It is a balmy 22 above here today!  This unexpected ‘heat’ wave may be short lived, but it already has done wonder’s for my winter blues!  That’s a good thing, because we have a busy weekend ahead, and there’s no time for feeling down.

Since I have a little time this afternoon, I thought I would prepare some goodies for our family brunch on Sunday.

I thought I’d start, by making up a batch of muffins.  There are plenty to choose from.  Pumpkin spice, apple cinnamon, banana nut…just to name a few.  But, after a visit to my local grocery this morning, I found some plump, juicy blueberries, and decided I just couldn’t pass them up.

   

Don’t they look scrumptious?  I thought so, that’s why I bought two cartons.   I can always freeze what I don’t use today.  Than I can put them in yogurt, pancakes, or even a dessert next week.

I chose this blueberry streusel recipe, because those darn berries deserve to be put in something pretty and special.  Not just some plain, boring muffin mix.  Don’t you think?  And the great part is- it doesn’t take anymore time or effort, to mix these fancy looking muffins up.

Here’s the recipe:

Muffins       
1 cup fresh or frozen blueberries
1 egg
1/3 cup canola oil
1 cup sour cream
1/3 cup milk
1 3/4 cup flour (set aside 1 Tablespoon)
1 tsp baking powder
1/2 cup white sugar
1/2 tsp baking soda
3/4 tsp salt
1 tsp nutmeg

Streusel
 1/4 cup flour
2 tablespoons packed brown sugar
1/4 tsp cinnamon
2 tablespoons butter

Preheat oven to 375.  Grease muffin tin, or line with muffin cups.
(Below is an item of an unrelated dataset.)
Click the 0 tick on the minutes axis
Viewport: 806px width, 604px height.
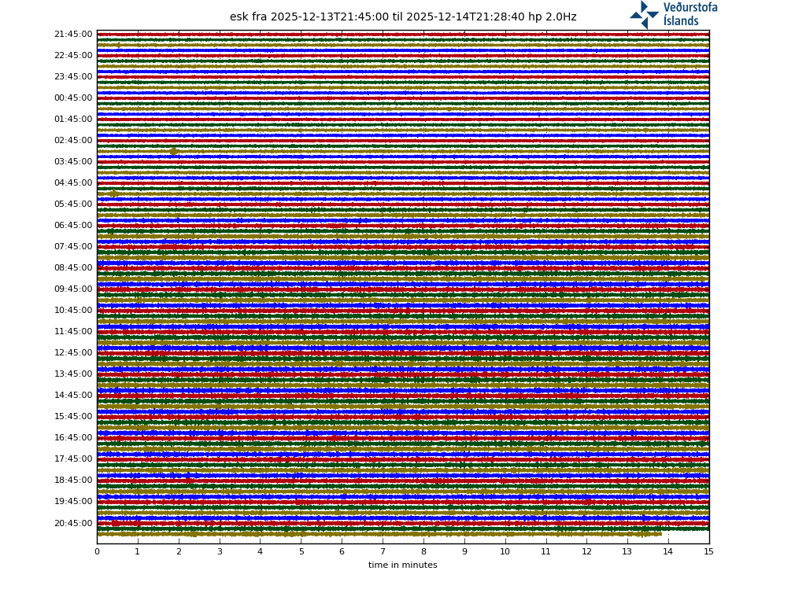pos(97,552)
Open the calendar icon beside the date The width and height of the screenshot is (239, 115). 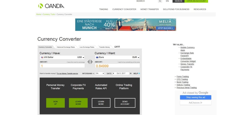(x=131, y=73)
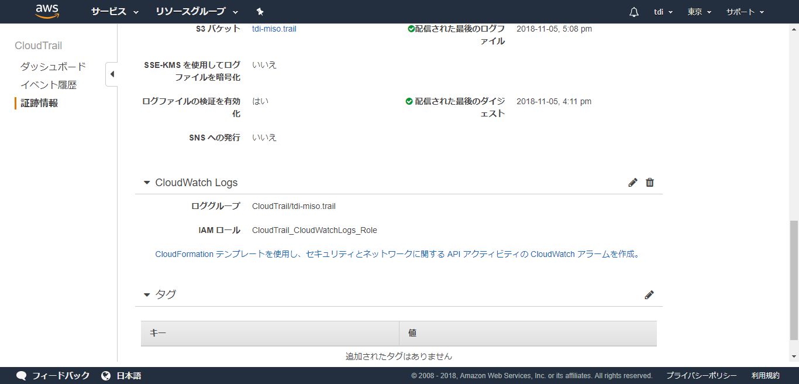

Place the blueberries in a small bowl with the 1 tablespoon of flour.  Toss to coat.

In a large mixing bowl, beat egg, sour cream, oil, and milk together.

In another bowl, combine dry ingredients.
Slowly mix dry ingredients with wet.  Fold in blueberries.

In a separate bowl- combine flour, brown sugar, and cinnamon for streusel.  Add butter-using fork or pastry cutter to combine.
Spoon batter into 12 muffin tins.  Batter should divide up so that each tin is 3/4 full.
Top muffins with streusel-(about a tablespoon per muffin).
Bake in oven for 20-25 minutes. 

 I just had to show you  one of these gigantic, fluffy morsels up close!  They are so light, fluffy and ever so moist on the inside-and crunchy and sweet on the outside.  I can’t tell you how hard it was, not to devour one of these before they even cooled.  But I didn’t.

I decided I didn’t want to burn my mouth.  So I waited.  (about a minute).  But no worries, there are just enough  left for the family brunch!

Now, if only I can keep hubby away from them until Sunday!

More yummy breakfast baking tomorrow!  Until then- Happy Friday!